PASSAGE ->
Reciprocally, the Pope granted the King of France the right to appoint candidates to the major benefits - bishoprics, abbeys - who were then invested by the Pope (Concordat of Bologna, 1516, between Leo X and Francis I). The king thus acquired power over the Church, which reinforced the convergence of interests.
As for the fate of the people, according to the principle "The religion of the ruler was to dictate the religion of those ruled", the faith of the subjects had to be aligned with that of the prince. In a context where the will of the greats was impervious to tolerance, while propaganda was radicalised, the religious wars of the 16th century could develop in a climate of unlimited hatred. Paradise is exclusively reserved for those who fight Error with determination. There is no salvation for the lukewarm. Killing is not enough: it is necessary to gut, enucleate, emasculate, drown, in short, to show contempt for the other, since the latter is not human, but demonic.
Pope Pius V unreservedly encouraged the massacre of Protestants. In 1569, he wrote to Catherine de Medici:
«Full of confidence, you must, in agreement with your son the most Christian King, use all your strength to avenge the insults done to Almighty God and His servants, by treating the rebels with just severity. It is only in this way that, having inflicted on them the punishment that their crimes deserve, the Lord will allow himself to be convinced. Spare no means, no effort, that these execrable men may perish in the torments due to them.»

EXERCISE 1 ->
Decide whether each statement agrees with the passage on the religious wars, answering yes or no and quoting the words that settle it: (a) The Concordat of Bologna was concluded in 1516 between Leo X and Francis I. (b) The lukewarm could still hope for salvation. (c) Pius V wrote to Catherine de Medici in 1572.
EXERCISE 2 ->
Extend the passage on the sixteenth-century religious wars, starting right after the closing words of the letter to Catherine de Medici.
The lines after this point are separate material and have no connection to the passage on the religious wars.

THE DATA ->

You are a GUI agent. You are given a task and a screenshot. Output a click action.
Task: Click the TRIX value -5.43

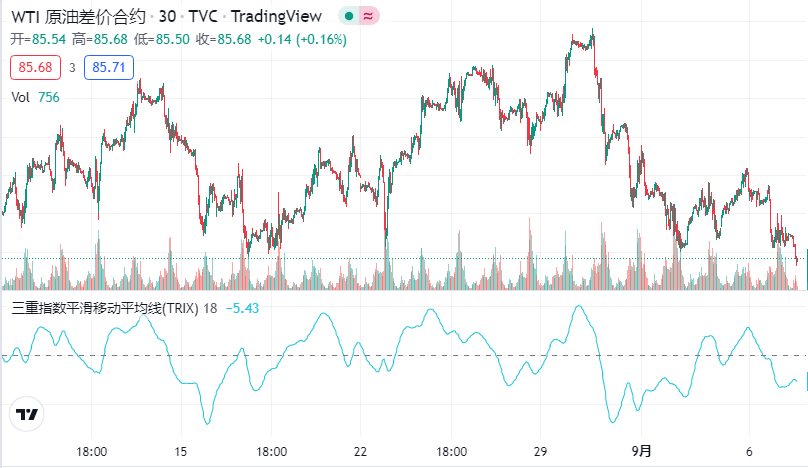point(242,308)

ANSWER AREA 1 ->
(a) Yes: "Concordat of Bologna, 1516, between Leo X and Francis I"
(b) No: "There is no salvation for the lukewarm."
(c) No: "In 1569, he wrote to Catherine de Medici"

ANSWER AREA 2 ->
Pius V was beatified and canonised. That he became a Catholic model undermines the moral authority of the Papacy and does not make one want to be faithful to the Church!
In order to organise an efficient administration, it is wise to adopt the moral principle that "one must sometimes, for a greater good, accept to do evil". Abuse of authority is justified by the best interest. Naturally, "only authority has the competence to decide what is best". And if, in order to contain a challenge, recourse to repression should prove necessary, reference to the divine will can easily justify its rigour.
For example, the Church can explain that it is in no way responsible for the excesses of the Inquisition, since it limited itself to pointing out where the doctrinal error nested. As for the execution of sentences, it can wash its hands of them because the sentences were the responsibility of the secular arm.
God is very useful in justifying privileges. So it was with the royalty of divine right. Who would dare challenge royal authority when it was willed and instituted by God himself?
"Let us never cease to hold the people under the sceptre of tyrants; let us protect the thrones, they will protect the Church, and despotism, child of this union, will maintain our rights in the world" [i.e. the privileges of the nobility].
In the Church-State couple, there is a truly magical dimension, with infinite explanatory power.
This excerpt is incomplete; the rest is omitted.